C’est difficile à dire. Cela revient à poser la même question en ce qui concerne mes influences musicales. Je n’ai pas d’idole. Il existe tellement d’œuvres, de styles et d’artistes différents qu’il m’est difficile de ressortir un nom du lot, je n’ai pas vraiment de père spirituel. J’aime tout, de la peinture classique comme Gustav Klimt, à des choses plus modernes comme Dave Mc Kean, mais pour ce qui est de mon amour pour Mc Kean, je pense que vous le saviez déjà, du moins vous avez pu le voir (rires) ! Il a tellement innové. A l’avènement de l’ordinateur et de Photoshop, c’était le pionnier du genre. Il n’hésitait pas à mélanger image numérique, photo argentique avec ses propres croquis. Pour l’anecdote, nous avons joué avec Dark Tranquillity, il y a peu à Milan en Italie, il y avait une exposition sur Dave Mc Kean pas loin de la salle. Bien entendu, je n’ai pu y aller, la faute à un agenda très serré. En revanche, avant le concert de ce soir, je me suis rendu à l’exposition sur H.R. Giger qui se trouve juste derrière l’Elysée Montmartre (NdDan : La Halle Saint-Pierre). Le plus amusant est que je l’ai découverte par hasard, en marchant aux alentours de la salle. Je me suis régalé. J’ai longtemps admiré Giger à une époque. En dépit de son style « classique », il est présent dans certains livres, mais aussi sur les pochettes de Celtic Frost (sur To Mega Therion), de ELP. Je n’ai pas pu voir toute l’intégralité parce que les portes fermaient une demi-heure plus tard et de plus nous avions, une fois de plus, un timing très serré.

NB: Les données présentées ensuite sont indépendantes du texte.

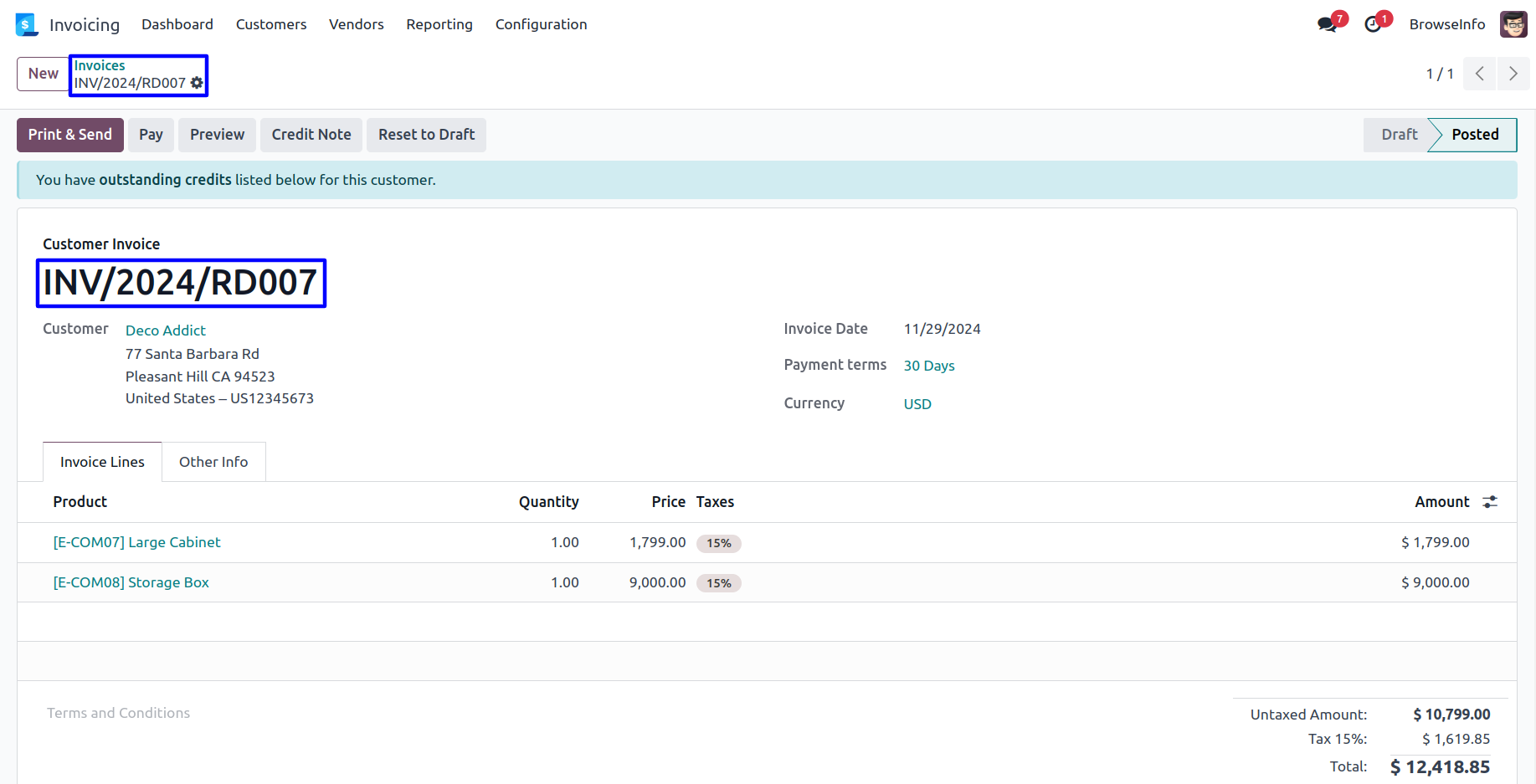The height and width of the screenshot is (784, 1536).
Task: Open the Deco Addict customer link
Action: coord(166,331)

Sur quelle station informatique travailles-tu ?
Au risque de surprendre beaucoup de vos lecteurs, je travaille sur PC. Je dois vous avouer que j’ai toujours été un féru d’ordinateurs. Là aussi, c’est survenu assez tôt dans ma vie, car mon père a longtemps travaillé dans une des premières sociétés d’informatique de Suède. Du coup, je connaissais un peu l’outil informatique. J’ai eu un Spectrum ZX Sinclair à la maison sur lequel j’ai rentré mes premières lignes de code Basic ; tu imagines la révolution à l’époque (rires) ? Peu après, j’ai fait partie, comme toi, de la génération de jeunes qui ont vu les Amstrad, Atari et autres Amiga commencer à envahir les foyers. Concernant le conflit Mac/PC – si tant est qu’il y en ait un – je comprends parfaitement que 90% des graphistes utilisent un Mac comme plate-forme de travail. Mais en ce qui me concerne, je suis fidèle au PC. De plus, au temps où je suivais mes classes de web design, vers 1997-1998, on apprenait sur PC. Je pourrais passer du PC au Mac sans problème, mais je pense qu’aujourd’hui, Windows XP est suffisamment stable, ça me convient.
Tu viens de mentionner tes études de web design, peux-tu nous en dire plus à ce sujet ?

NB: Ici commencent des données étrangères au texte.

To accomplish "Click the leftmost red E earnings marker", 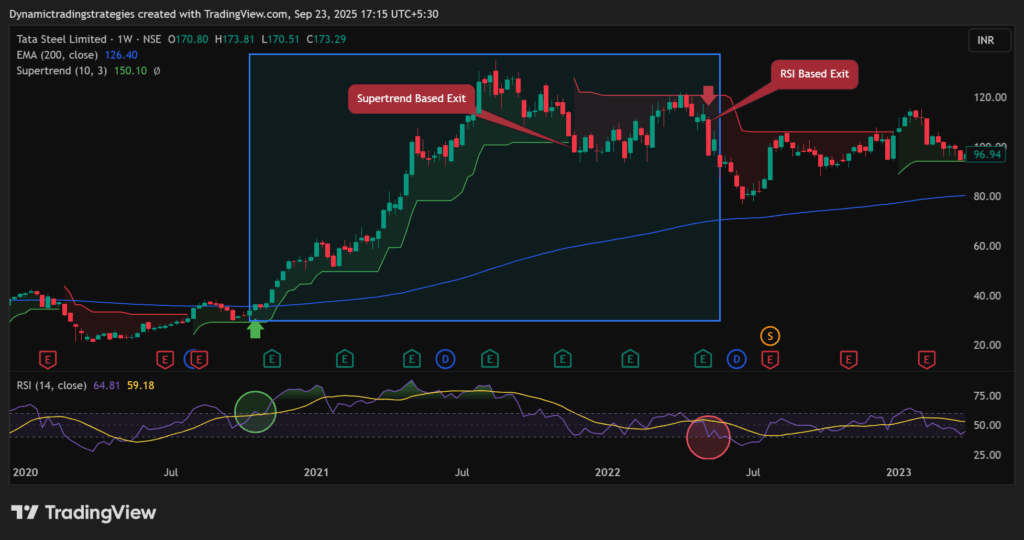I will tap(46, 358).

Bien sûr. J’ai suivi des études d’art à l’Université de Göteborg pendant un an et demi. Peu après, j’ai intégré une école, ITC, qui, hélas n’existe plus maintenant. J’y ai appris le web design et le multimédia. On n’y enseignait à l’époque que le langage HTML. Mais c’était suffisant pour moi car cela m’a permis d’avoir quelques clients rapidement. Peu après, j’ai rejoint la société dont je parlais au début avant de passer en free lance.
De nombreuses maisons de disques insistent sur la qualité du produit fini, proposant des packagings luxueux, destinés à mettre en avant plus la forme que le fond et ce, dans le but de lutter notamment contre le téléchargement. En termes de créativité cela te permet-il de t’exprimer un peu plus ?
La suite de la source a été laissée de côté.